Typically there are three approaches to dealing with Histophilus somni in a herd of cattle; mass antibiotic treatment, H. somni vaccination or vaccination for other pathogens that are known to be a part of the BRD. These are not treatment per se, more methods of control or metaphylactic treatment, as we are treating many animals before there is an actual diagnosis. The goal is to reduce the onset of BRD or other clinical presentations of H. somni infections.

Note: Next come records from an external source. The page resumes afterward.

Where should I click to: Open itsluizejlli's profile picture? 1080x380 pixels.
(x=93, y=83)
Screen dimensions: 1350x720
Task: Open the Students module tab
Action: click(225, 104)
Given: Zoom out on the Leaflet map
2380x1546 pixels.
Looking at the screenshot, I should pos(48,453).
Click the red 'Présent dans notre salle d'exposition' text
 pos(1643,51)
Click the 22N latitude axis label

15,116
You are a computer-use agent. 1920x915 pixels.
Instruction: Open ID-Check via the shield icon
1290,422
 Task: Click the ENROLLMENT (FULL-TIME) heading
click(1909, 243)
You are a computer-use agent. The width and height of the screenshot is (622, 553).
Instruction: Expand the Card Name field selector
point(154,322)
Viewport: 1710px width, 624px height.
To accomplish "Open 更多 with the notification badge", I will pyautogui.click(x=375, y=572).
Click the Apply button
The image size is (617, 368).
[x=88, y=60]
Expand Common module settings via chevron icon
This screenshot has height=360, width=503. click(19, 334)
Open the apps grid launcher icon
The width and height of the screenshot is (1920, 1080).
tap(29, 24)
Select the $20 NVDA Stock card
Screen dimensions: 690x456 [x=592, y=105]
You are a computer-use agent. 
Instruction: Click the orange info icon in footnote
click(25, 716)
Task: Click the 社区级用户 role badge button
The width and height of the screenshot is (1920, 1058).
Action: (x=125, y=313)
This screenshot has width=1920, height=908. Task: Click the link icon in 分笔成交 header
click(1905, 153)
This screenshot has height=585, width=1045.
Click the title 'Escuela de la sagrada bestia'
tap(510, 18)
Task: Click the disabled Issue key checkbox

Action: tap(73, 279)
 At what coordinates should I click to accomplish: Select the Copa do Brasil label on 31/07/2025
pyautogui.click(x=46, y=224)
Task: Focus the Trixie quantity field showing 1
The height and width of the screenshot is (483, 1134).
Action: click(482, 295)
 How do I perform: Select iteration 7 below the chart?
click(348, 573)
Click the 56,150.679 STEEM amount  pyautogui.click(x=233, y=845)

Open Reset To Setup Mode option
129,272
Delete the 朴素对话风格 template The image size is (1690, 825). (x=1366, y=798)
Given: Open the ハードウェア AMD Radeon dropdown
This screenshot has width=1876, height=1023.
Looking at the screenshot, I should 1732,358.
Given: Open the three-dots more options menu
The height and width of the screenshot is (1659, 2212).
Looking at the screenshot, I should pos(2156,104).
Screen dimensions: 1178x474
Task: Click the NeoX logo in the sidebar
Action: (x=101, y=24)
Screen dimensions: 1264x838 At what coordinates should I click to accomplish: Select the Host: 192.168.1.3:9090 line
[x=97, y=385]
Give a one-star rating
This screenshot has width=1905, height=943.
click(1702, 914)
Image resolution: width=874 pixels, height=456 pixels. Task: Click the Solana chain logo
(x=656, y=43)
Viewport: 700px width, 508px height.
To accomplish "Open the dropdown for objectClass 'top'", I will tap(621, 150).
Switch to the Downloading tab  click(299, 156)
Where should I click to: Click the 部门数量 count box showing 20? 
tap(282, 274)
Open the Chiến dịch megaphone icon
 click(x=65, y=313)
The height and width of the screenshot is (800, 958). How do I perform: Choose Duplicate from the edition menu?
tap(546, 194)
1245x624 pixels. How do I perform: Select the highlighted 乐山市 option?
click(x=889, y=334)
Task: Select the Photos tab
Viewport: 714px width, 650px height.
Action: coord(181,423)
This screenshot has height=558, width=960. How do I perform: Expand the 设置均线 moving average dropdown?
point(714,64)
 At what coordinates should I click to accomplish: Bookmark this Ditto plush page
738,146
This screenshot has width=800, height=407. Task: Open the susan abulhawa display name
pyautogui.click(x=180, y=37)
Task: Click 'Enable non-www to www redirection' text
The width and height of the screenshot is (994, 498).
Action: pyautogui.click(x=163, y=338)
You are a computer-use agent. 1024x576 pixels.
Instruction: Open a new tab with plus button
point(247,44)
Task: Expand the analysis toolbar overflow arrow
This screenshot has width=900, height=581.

Like other bacterial infections, antibiotic susceptibility assays should be performed and it has been reported that Hisotphilus somni is usually susceptible to ceftiofur, penicillin, enrofloxacin, florfenicol, and tetracycline. This is troublesome because we know that it is difficult to diagnose before a post mortem is completed and there is no point in treating a deceased animal. Therefore, producers often treat metaphylactically, or on suspicion of infection. Tilmicosin can be added to the feed and has been shown to reduce the levels of H. somni in herds. It should only be added to the feed for 14 days, should be used sparingly as resistance is likely to occur otherwise, producers should be aware of withdrawal times. Problems with antibiotic treatment is emerging resistance to tetracyclines, enrofloxacin, and florfenicol. Biofilms that are formed by H. somni function to protect the bacteria from host immune defenses, they also provide a barrier that impedes antibiotic function. A new line of research is treating susceptible populations with bacterial isolates from subclinical carriers of Histophilus somni to act like a probiotic bacteria for the respiratory tract. A nasal inoculation of a nonpathogenic strain of H. somni could allow for the respiratory tract mucosa to be colonized with the commensal bacteria.

There are many licensed vaccines against H. somni, however licensed does not mean effective. There is a push to develop new vaccines that are multi-pathogenic and DIVA compatible. H. somni vaccines are usually killed cells or specific outer membrane proteins but have not been proven to be effective at protecting cattle against disease. There are many constraints to vaccine use on top of ineffectiveness, including the timeliness of administration, adverse reactions from individuals in the herd, and research into the epidemiology of the disease. In order to treat this infection, one must know which organ system it is affecting and some systems, such as the neurological presentation does not allow for timely treatment because by the time the disease is detected, it is too late for treatment.